▶ _WHAT YOU HAVE TO DO_
All lines up to and including the one that contains "Task: Click the orange" are to be transcribed exactly, starting from the first line of the records.

--- RECORDS SHOWN ---

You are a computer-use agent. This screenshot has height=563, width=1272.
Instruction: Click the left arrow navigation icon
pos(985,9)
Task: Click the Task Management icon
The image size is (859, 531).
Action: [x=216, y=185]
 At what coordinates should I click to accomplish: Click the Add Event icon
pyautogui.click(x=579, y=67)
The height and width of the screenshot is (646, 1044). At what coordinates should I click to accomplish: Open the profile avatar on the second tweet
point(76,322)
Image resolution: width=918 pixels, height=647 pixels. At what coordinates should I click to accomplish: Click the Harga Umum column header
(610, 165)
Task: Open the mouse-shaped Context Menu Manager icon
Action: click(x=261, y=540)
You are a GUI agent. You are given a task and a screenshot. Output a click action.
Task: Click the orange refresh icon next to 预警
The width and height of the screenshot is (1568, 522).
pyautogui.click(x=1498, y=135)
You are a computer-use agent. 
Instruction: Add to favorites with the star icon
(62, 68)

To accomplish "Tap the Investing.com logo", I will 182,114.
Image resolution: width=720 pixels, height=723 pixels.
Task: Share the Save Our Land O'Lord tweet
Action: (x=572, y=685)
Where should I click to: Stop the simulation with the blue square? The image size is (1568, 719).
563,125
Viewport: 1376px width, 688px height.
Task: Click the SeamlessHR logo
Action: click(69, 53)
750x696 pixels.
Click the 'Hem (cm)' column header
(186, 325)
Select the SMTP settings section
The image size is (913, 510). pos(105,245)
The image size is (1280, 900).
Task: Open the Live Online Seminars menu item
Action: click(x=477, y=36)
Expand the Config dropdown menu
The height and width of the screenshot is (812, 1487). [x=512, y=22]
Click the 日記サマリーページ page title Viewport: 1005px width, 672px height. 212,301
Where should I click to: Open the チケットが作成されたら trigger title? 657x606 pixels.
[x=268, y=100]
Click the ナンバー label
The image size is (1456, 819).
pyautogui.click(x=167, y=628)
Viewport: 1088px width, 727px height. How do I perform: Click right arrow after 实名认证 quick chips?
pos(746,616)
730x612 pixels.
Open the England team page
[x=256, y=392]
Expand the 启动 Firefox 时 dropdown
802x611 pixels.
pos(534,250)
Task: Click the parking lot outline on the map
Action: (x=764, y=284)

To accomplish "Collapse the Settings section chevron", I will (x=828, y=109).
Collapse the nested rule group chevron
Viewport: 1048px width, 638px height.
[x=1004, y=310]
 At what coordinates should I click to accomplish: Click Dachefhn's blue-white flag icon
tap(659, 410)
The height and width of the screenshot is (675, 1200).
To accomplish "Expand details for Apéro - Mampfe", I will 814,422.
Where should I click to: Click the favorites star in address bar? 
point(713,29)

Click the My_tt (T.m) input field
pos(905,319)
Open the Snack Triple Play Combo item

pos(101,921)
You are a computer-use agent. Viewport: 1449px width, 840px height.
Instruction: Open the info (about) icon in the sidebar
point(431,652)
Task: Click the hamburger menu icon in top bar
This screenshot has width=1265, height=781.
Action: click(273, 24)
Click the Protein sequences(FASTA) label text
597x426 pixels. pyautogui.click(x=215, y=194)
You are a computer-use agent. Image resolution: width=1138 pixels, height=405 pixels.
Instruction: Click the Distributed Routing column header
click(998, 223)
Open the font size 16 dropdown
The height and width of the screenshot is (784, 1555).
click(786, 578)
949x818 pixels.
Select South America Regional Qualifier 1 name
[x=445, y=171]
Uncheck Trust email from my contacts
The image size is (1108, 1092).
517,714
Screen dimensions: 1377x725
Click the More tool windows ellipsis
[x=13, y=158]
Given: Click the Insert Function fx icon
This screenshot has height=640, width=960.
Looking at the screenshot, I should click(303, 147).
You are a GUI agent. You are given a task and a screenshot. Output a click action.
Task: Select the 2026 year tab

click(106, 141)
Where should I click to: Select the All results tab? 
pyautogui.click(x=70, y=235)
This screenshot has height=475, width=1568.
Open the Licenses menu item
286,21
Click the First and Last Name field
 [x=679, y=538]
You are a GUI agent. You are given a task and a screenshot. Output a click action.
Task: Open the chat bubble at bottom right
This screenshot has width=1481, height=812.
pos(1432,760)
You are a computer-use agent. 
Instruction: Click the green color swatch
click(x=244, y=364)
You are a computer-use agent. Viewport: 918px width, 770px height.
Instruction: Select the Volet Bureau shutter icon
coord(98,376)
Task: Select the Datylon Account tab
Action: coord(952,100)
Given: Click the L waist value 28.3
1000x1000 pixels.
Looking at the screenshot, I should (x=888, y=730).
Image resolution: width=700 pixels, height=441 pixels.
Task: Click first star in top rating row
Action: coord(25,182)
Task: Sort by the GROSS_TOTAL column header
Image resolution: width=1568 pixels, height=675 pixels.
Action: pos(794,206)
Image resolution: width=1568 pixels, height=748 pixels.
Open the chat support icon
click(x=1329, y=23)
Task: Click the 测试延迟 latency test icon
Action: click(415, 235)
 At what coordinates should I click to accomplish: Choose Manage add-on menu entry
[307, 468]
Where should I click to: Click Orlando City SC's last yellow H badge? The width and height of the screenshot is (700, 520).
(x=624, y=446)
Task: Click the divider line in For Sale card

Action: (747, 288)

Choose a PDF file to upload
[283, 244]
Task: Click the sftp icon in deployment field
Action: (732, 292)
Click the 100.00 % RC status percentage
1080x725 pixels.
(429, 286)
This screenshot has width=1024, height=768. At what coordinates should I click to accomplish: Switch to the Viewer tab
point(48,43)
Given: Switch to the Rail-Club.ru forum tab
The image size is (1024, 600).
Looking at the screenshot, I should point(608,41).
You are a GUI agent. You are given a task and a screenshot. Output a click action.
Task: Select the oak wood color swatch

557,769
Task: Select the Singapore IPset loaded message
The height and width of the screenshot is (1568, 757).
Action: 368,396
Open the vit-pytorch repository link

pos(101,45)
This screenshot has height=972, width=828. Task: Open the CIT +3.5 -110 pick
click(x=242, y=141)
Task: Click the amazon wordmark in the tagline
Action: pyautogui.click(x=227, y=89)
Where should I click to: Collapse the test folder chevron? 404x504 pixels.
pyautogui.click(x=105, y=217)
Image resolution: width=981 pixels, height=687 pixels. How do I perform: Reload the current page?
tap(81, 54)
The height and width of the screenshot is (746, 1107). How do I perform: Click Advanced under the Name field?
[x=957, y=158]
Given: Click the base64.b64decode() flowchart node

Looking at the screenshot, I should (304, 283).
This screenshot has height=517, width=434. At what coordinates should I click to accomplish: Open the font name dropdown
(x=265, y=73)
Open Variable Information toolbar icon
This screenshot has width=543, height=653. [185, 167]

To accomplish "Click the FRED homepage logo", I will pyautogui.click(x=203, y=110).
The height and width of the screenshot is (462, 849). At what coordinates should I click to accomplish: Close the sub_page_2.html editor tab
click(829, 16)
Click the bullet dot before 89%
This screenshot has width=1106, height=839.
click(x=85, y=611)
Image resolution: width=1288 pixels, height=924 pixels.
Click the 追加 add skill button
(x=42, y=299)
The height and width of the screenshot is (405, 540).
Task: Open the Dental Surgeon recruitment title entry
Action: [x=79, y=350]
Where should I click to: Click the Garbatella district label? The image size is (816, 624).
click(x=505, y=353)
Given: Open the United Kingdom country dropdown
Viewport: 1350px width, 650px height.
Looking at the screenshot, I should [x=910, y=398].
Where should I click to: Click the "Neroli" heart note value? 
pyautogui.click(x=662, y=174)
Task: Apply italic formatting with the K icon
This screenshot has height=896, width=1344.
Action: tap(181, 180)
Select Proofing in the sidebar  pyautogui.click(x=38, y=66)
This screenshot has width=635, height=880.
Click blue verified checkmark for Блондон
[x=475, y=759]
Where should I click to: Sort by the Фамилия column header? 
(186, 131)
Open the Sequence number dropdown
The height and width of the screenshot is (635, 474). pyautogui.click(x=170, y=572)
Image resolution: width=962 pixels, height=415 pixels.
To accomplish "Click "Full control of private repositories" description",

---

▶ _ANSWER TO THE EXERCISE_
You are a computer-use agent. This screenshot has height=563, width=1272.
Instruction: Click the left arrow navigation icon
pos(985,9)
Task: Click the Task Management icon
The image size is (859, 531).
Action: [x=216, y=185]
 At what coordinates should I click to accomplish: Click the Add Event icon
pyautogui.click(x=579, y=67)
The height and width of the screenshot is (646, 1044). At what coordinates should I click to accomplish: Open the profile avatar on the second tweet
point(76,322)
Image resolution: width=918 pixels, height=647 pixels. At what coordinates should I click to accomplish: Click the Harga Umum column header
(610, 165)
Task: Open the mouse-shaped Context Menu Manager icon
Action: click(x=261, y=540)
You are a GUI agent. You are given a task and a screenshot. Output a click action.
Task: Click the orange refresh icon next to 预警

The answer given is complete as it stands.